The White House cited a “clerical error.” Makes you wonder whether the entire Iraq War (or both of them) started because some White House flunkie typed a “q” when he meant to type an “n.”

Also, we cannot wait for the White House to announce that the above, too, is a “clerical error.” It was full disclosure from Donald about his presidential campaign and should read, “I ran, lied.”

3. “O Romeo, Romeo!”

Romeo and the cap-you-let him wear

Yesterday thousands of people arrived at a high school gym in New Albany, Indiana, to hear a 6’5″ shooting guard by the name of Romeo Langford announce wherefore art thou he was matriculating this summer. Jim Gray was not spotted.

Tell us that isn’t one of his teammates, please.

Langford, who wisely choose Indiana or else good luck getting out of that gym alive, is considered a Top 5 prospect and the nation’s top shooting guard. He was named Indiana’s Mr. Basketball after averaging 35 points per game this season.

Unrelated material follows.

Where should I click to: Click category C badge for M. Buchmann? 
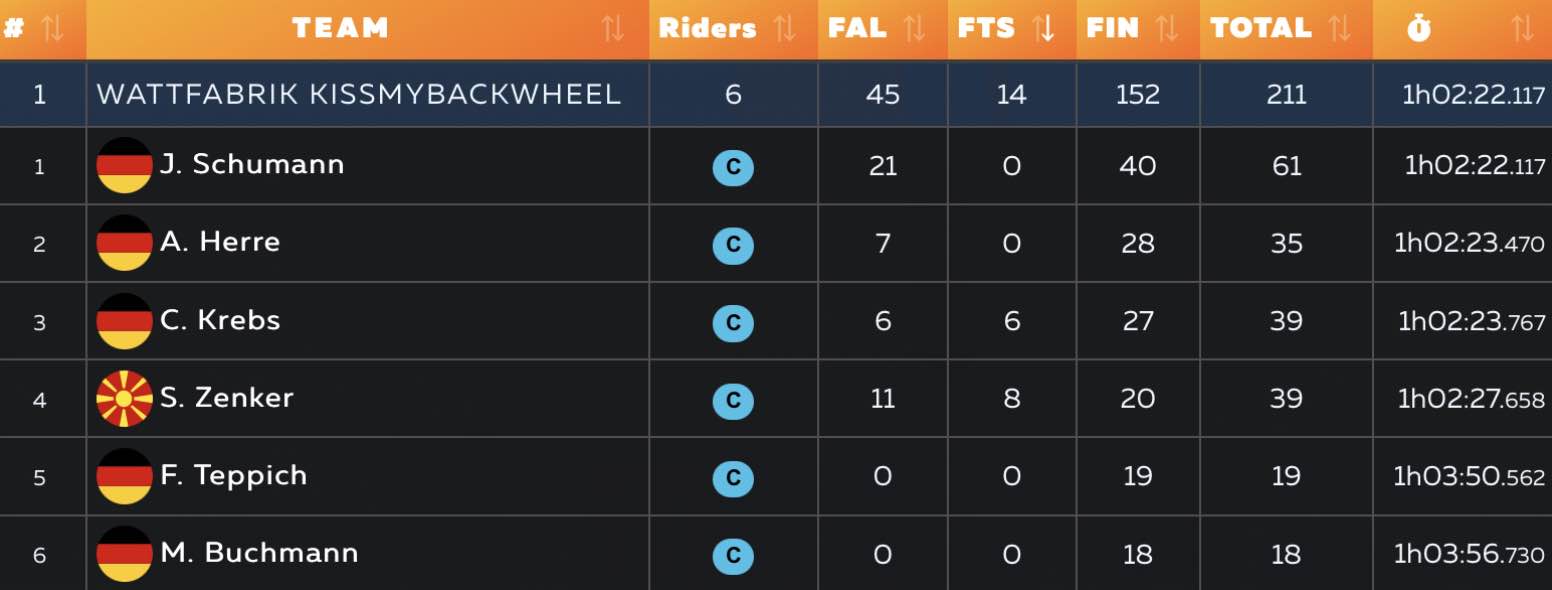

His chaplain compared him to “Abe Lincoln,” which let’s face it, is better than being compared to Damon Bailey.

Look, we DID find Jim Gray…

4. Where In The World: Door To Hell

This is the Darvaza Gas Crater in Turkmenistan’s Karakum Desert, known by locals as “the door to hell.” It’s approximately 60 meters by 20 meters and if you happen to kick your soccer ball into it, well, it’s gone.

So what’s the story here? It was a natural gas field that collapsed into an underground and geologists set it on fire in order to stop the spread of methane gas. It has been burning continuously since 1971. From here on out, we may just refer to the New York Knicks as the Darvaza Gas Crater.

5. 196.1 Vs. 2,066

Some day in the not-too-distant future, perhaps even later this year, a publicly traded company will be the first to be valued at (pinkie to side of mouth) “one TRILLION dollars!”

Now who will that be? Odds are that it’ll be either Apple, whose current value is $838 billion, or Amazon, which is currently valued at $758 billion. So how will we know? Unless one of these companies does a stock split in the next year—Amazon could but we doubt it will—look for the moment when Apple’s stock price, currently, $166, hits $196.10. As for Amazon, currently at $1,566, look for when its stock price hits $2,066.

The race is on. Momentum says Amazon, but Apple has been confounding doubters for years now. We’re going with the Jobs creator.

Music 101

I Think We’re Alone Now

An easy recipe for pop song success: pore over Billboard chart lists that are two decades old and re-record a classic. Tommy James and the Shondells were victimized this way twice in the Eighties, first by Joan Jett and the Blackhearts (“Crimson and Clover”) and then in 1987 by Tiffany, the Madonna of the malls. James and the Shondells wrote this song and took it to No. 4 in 1967; twenty years later Tiffany took it to No. 1. Both versions are fantastic.

If you wanna feel old, imagine someone re-recording Fastball’s “The Way” right now. Same time gap.

Remote Patrol

The Cowboys

8 p.m. Sundance

John Wayne in one of his elder statesmen cowboy roles and a band of barely adolescent lads lead a cattle drive. Bruce Dern plays the bad hombre. Solid, from 1972.